■ What is required ■
The entries that follow must be written out exactly, without any of the pictures they contain.

(Excerpts from a dataset)
>>>>
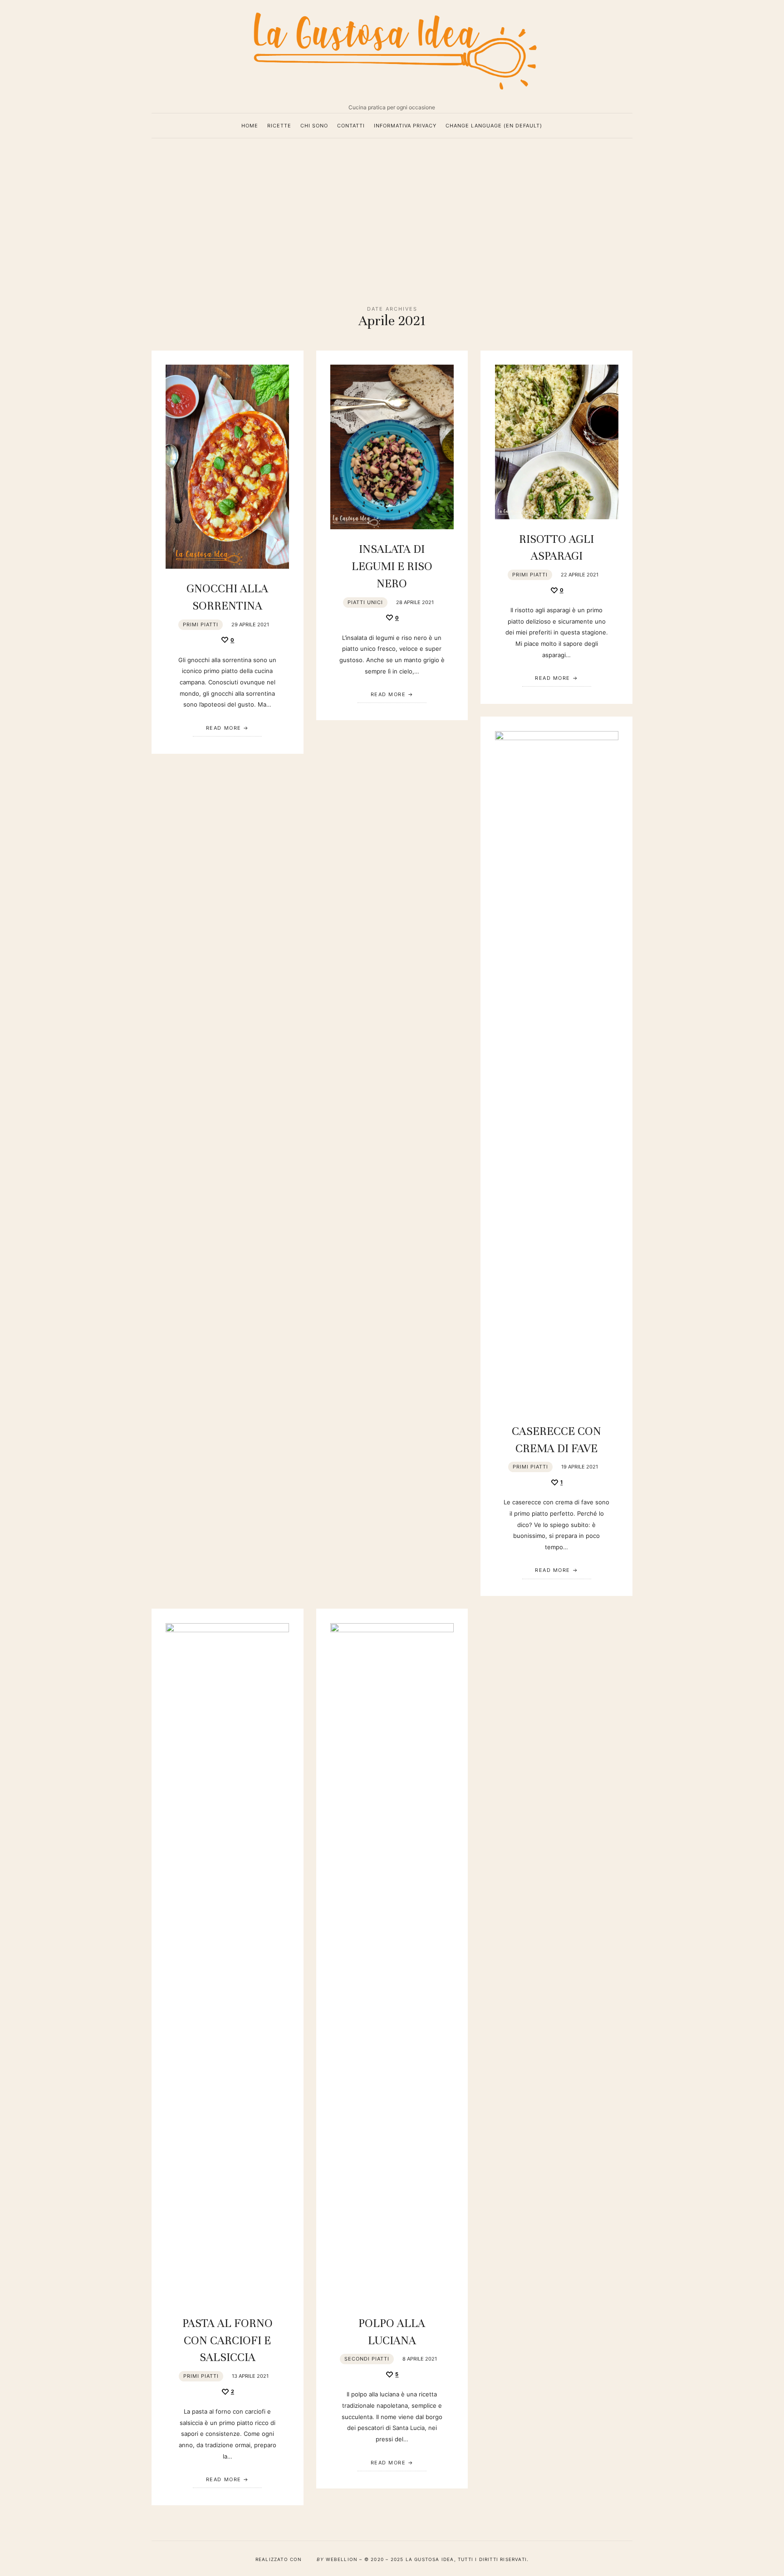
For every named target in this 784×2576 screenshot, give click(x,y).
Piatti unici (365, 602)
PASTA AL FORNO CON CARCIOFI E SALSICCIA (227, 2340)
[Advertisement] (392, 215)
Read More (223, 728)
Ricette (279, 125)
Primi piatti (200, 624)
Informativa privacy (405, 125)
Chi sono (314, 125)
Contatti (351, 125)
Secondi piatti (366, 2359)
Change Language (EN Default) (494, 125)
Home (249, 125)
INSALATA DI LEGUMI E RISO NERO (392, 566)
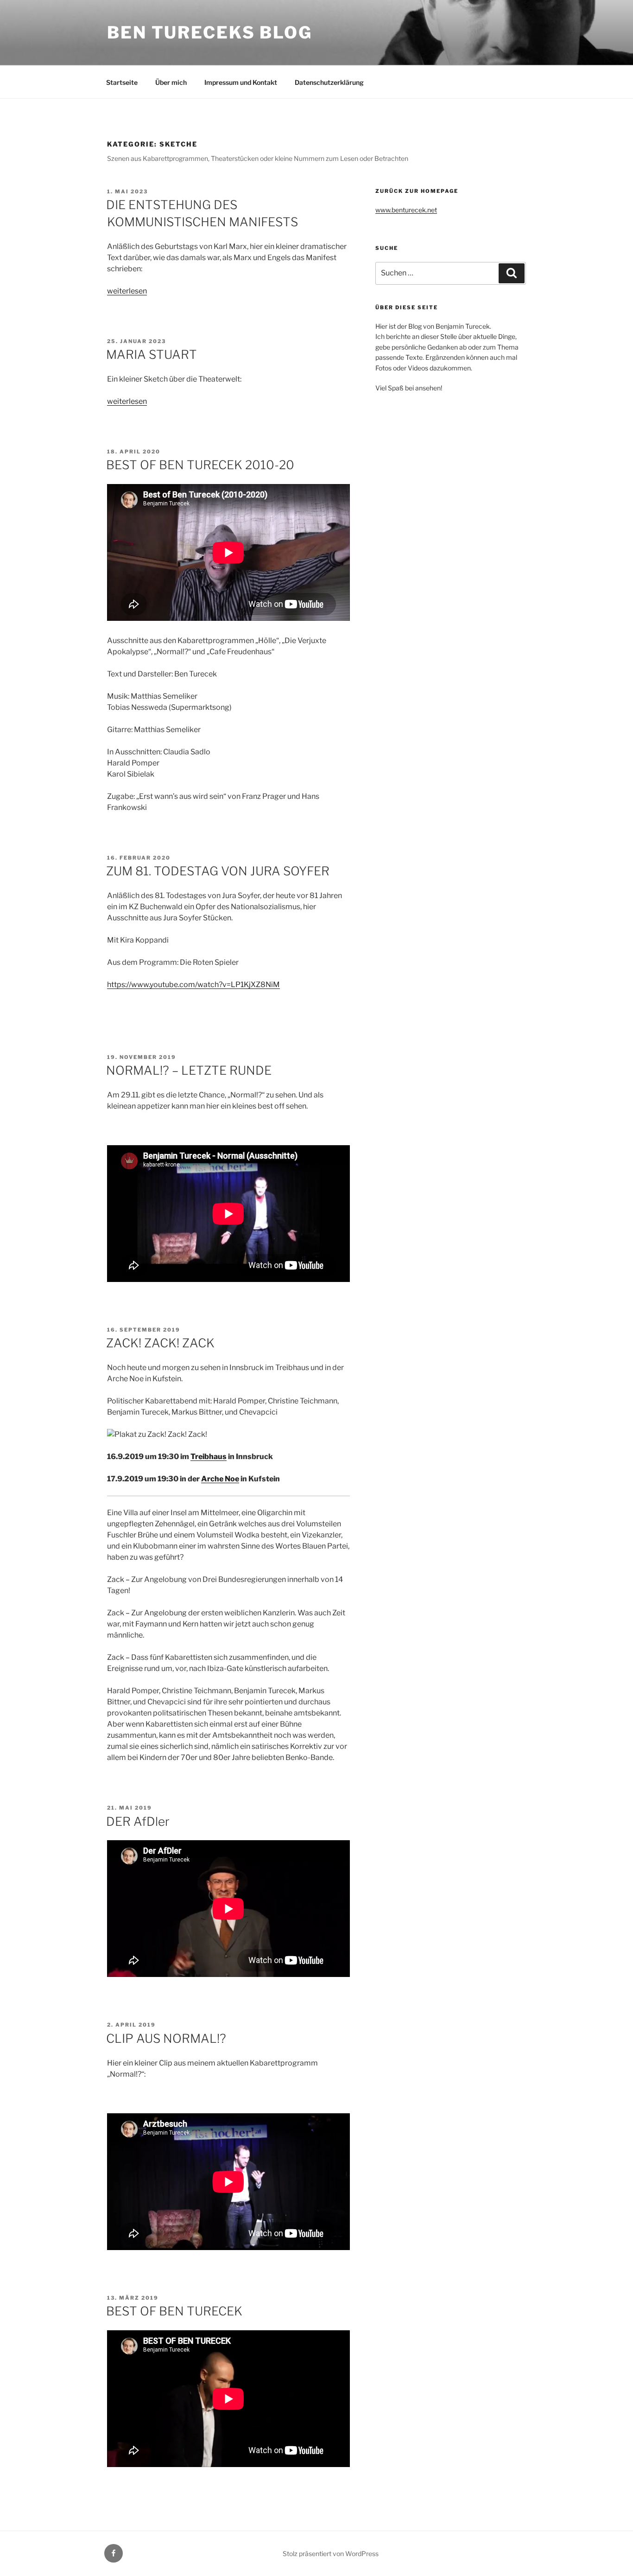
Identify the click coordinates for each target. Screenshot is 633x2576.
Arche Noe (220, 1478)
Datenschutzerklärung (329, 82)
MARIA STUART (151, 354)
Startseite (122, 82)
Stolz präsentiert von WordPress (331, 2553)
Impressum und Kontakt (240, 82)
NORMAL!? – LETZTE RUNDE (189, 1070)
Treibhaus (208, 1456)
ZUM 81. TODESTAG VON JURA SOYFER (217, 871)
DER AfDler (138, 1821)
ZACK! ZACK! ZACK (160, 1343)
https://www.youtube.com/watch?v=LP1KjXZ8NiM (193, 984)
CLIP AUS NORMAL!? (166, 2038)
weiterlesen (127, 291)
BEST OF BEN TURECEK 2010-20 (200, 465)
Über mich (171, 82)
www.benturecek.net (406, 210)
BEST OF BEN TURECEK (174, 2311)
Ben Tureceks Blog (209, 32)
<<<<
■ Answer for this exercise ■
For every named target in this 784×2576 screenshot, give click(x,y).
Piatti unici (365, 602)
PASTA AL FORNO CON CARCIOFI E SALSICCIA (227, 2340)
[Advertisement] (392, 215)
Read More (223, 728)
Ricette (279, 125)
Primi piatti (200, 624)
Informativa privacy (405, 125)
Chi sono (314, 125)
Contatti (351, 125)
Secondi piatti (366, 2359)
Change Language (EN Default) (494, 125)
Home (249, 125)
INSALATA DI LEGUMI E RISO NERO (392, 566)
Identify the click coordinates for each target. Screenshot is 633x2576.
Arche Noe (220, 1478)
Datenschutzerklärung (329, 82)
MARIA STUART (151, 354)
Startseite (122, 82)
Stolz präsentiert von WordPress (331, 2553)
Impressum und Kontakt (240, 82)
NORMAL!? – LETZTE RUNDE (189, 1070)
Treibhaus (208, 1456)
ZUM 81. TODESTAG VON JURA SOYFER (217, 871)
DER AfDler (138, 1821)
ZACK! ZACK! ZACK (160, 1343)
https://www.youtube.com/watch?v=LP1KjXZ8NiM (193, 984)
CLIP AUS NORMAL!? (166, 2038)
weiterlesen (127, 291)
BEST OF BEN TURECEK 2010-20 (200, 465)
Über mich (171, 82)
www.benturecek.net (406, 210)
BEST OF BEN TURECEK (174, 2311)
Ben Tureceks Blog (209, 32)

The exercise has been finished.